Ophthalmology Management

News

Positive Data Reported for Patients with DME

Data on patients with DME, reported at Euretina, show BCVA gains and improvement in retinal thickness at 12 weeks. 

Ophthalmology Management September 5, 2025

Patients with diabetic macular edema (DME) treated with OCS-01 eye drops (Oculis) demonstrated rapid and sustained improvements in best-corrected visual acuity (BCVA) and retinal thickness in the initial stage of the DIAMOND-1 phase 2/3 trial, Patricio G. Schlottmann, MD, reported at the 2025 European Society of Retina Specialists (Euretina) congress in Paris. 

DIAMOND (DIAbetic Macular edema patients ON a Drop) is a 2-stage, double-masked, randomized, multicenter clinical program designed to evaluate the efficacy and safety of OCS-01, which delivers high-concentration dexamethasone (15 mg/ml) to both anterior and posterior segments. Stage 1 involved 148 patients randomized 2:1 to receive either OCS-01 or a vehicle control. Participants underwent a 6-week loading phase with 6 daily doses, followed by a 6-week maintenance phase with 3 daily doses. The primary endpoint was assessed at week 6, with secondary endpoints evaluated at week 12. Stage 2 comprises 2 parallel 52-week phase 3 trials, the second stage of the DIAMOND-1 trial and DIAMOND-2, a trial being conducted in a separate cohort of DME patients to confirm reproducibility of DIAMOND-1 results.

OCS-01 uses a soluble nanotechnology formulation designed to deliver drug to both the anterior and posterior segments of the eye.
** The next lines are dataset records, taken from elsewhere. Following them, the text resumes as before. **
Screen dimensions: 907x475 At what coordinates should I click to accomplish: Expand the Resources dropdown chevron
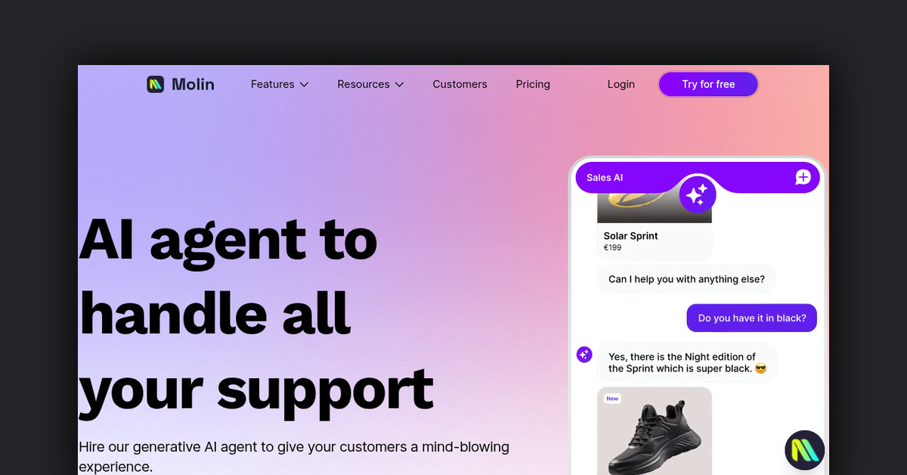tap(399, 85)
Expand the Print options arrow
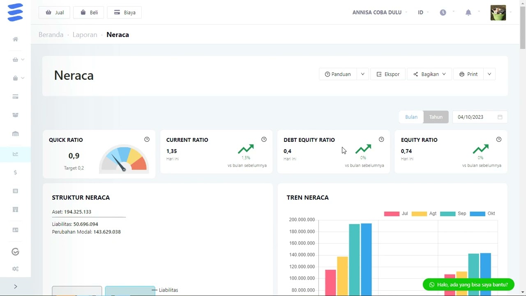 (489, 74)
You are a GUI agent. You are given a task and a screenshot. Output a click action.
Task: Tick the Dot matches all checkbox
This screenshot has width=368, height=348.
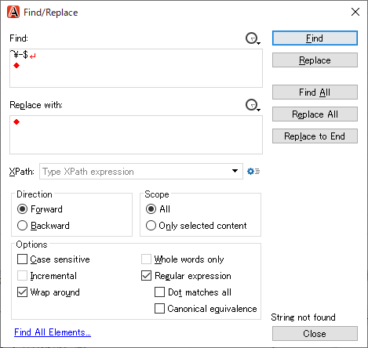coord(159,292)
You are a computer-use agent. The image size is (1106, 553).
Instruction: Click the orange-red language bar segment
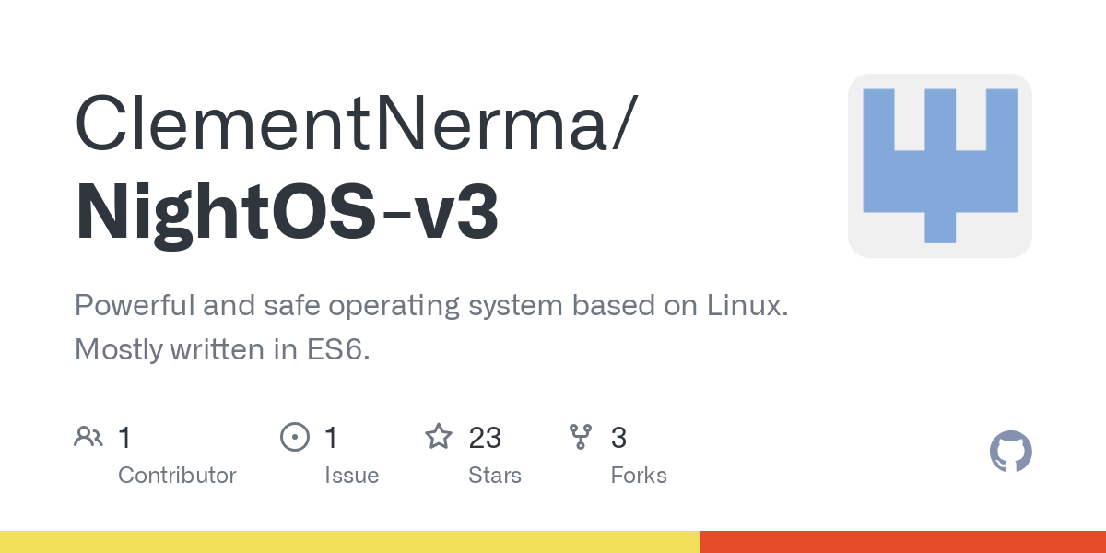pos(903,542)
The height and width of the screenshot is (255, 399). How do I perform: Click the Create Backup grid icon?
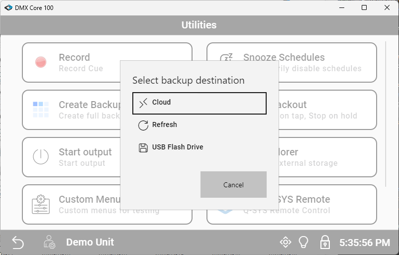[41, 110]
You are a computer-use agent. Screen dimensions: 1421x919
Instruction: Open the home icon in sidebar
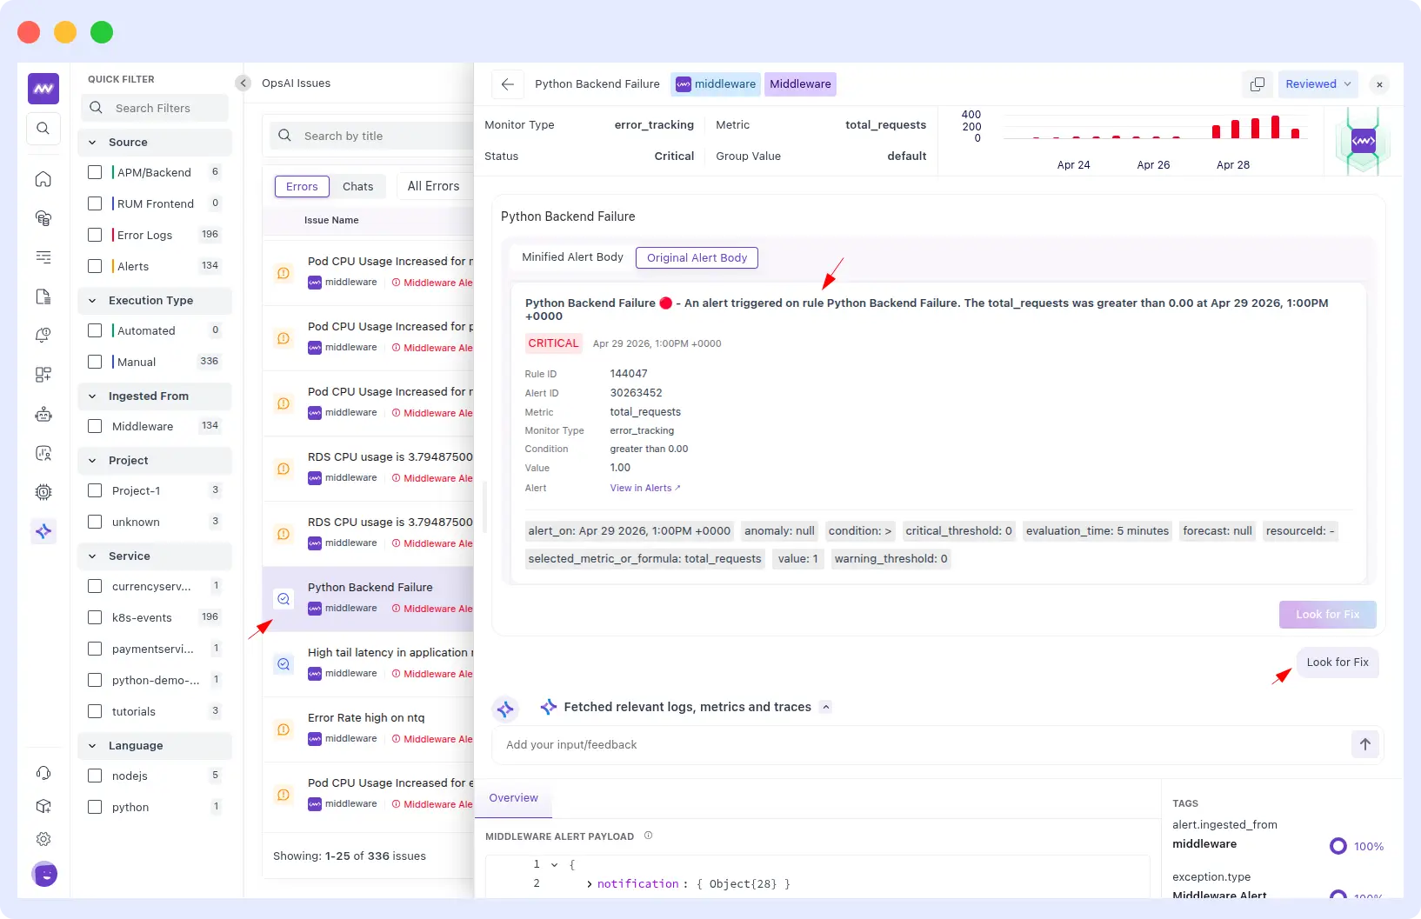click(x=43, y=179)
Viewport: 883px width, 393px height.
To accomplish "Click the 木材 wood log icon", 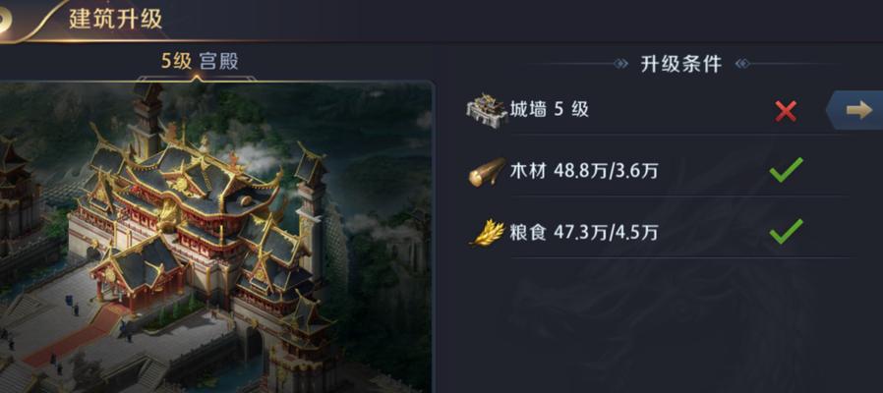I will (487, 172).
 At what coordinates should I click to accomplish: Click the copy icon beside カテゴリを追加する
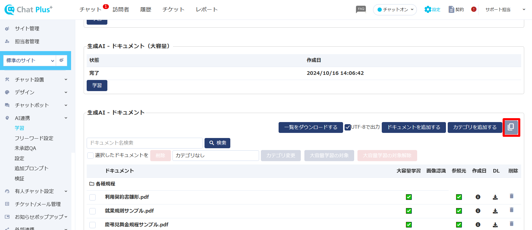pyautogui.click(x=511, y=127)
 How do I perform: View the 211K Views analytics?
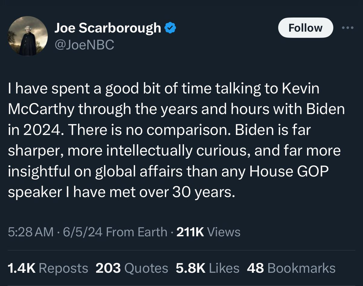point(208,232)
This approach is intended to overcome limitations that have hindered previous efforts to develop effective topical treatments for DME.

Patricio G. Schlottmann, MD, an investigator on the DIAMOND trial, presents data from stage 1 during the 2025 Euretina congress in Paris.

Dr. Schlottmann, a consultant to Oculis, reported that 100 DIAMOND stage 1 patients receiving OCS-01 gained a mean of 7.2 ETDRS letters at week 6, compared with 3.1 letters for 48 vehicle patients (P=.007), with gains maintained through week 12. The proportion of patients achieving ≥15-letter improvement was higher with OCS-01, reaching 25.3% vs 9.8% at week 6 (P=.025) and 27.4% vs 7.5% at week 12 (P=.009). Retinal thickness reductions paralleled visual gains, with mean central retinal thickness decreasing by 71 μm in treatment-naïve eyes and 52.3 μm in previously treated eyes.

Post hoc analyses showed benefits were consistent regardless of prior anti-VEGF treatment or lens status, with treatment-naïve eyes gaining 7.5 letters vs 2.8 with vehicle, and previously treated eyes gaining 6.4 vs 3.6 letters.

OCS-01 was well tolerated, with the most common adverse events including increased intraocular pressure and macular edema. No treatment-related serious adverse events or cataract formation were reported. “OCS-01 met all functional, clinical, and pharmacodynamic endpoints, supporting its potential as a noninvasive option for DME,” concluded Dr. Schlottmann.